- _Exercise directions_
Could you rewrite the data from the line containing "The height and" through the line containing "click(x=245, y=308)", both lines included, with every coordinate in the answers shifted up by 7 and the pictures left out?

== Raw records ==

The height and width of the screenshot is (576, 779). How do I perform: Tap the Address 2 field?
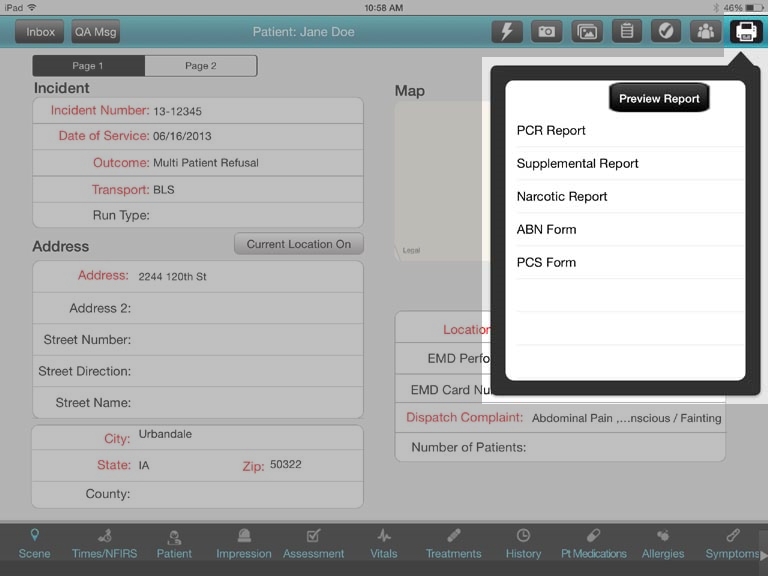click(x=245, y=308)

===
== Raw records ==

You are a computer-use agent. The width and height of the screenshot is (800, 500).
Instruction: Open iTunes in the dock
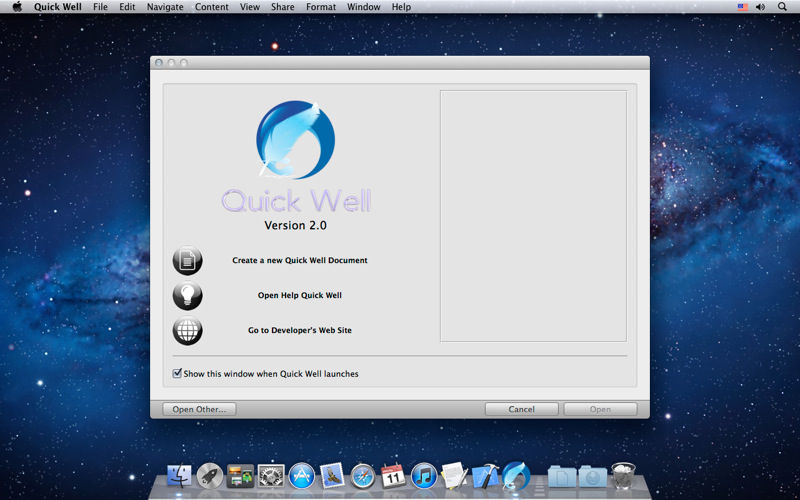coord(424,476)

===
== Raw records ==

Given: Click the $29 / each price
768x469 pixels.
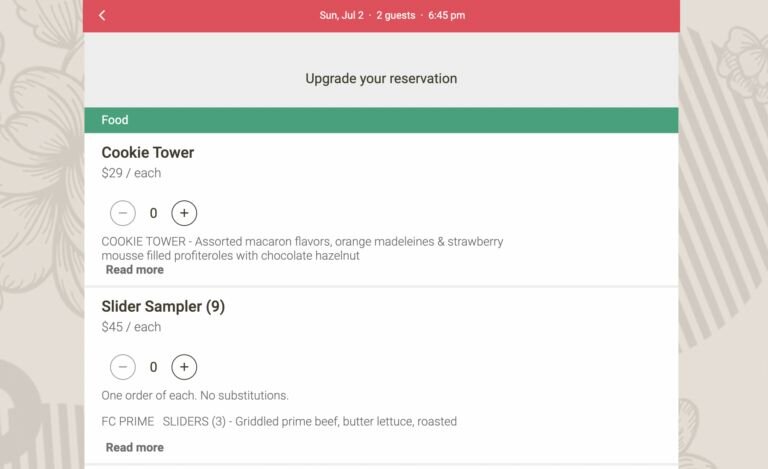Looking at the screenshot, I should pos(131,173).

===

- _Solution to this exercise_
The height and width of the screenshot is (576, 779). How do I perform: Tap the Address 2 field?
click(x=252, y=315)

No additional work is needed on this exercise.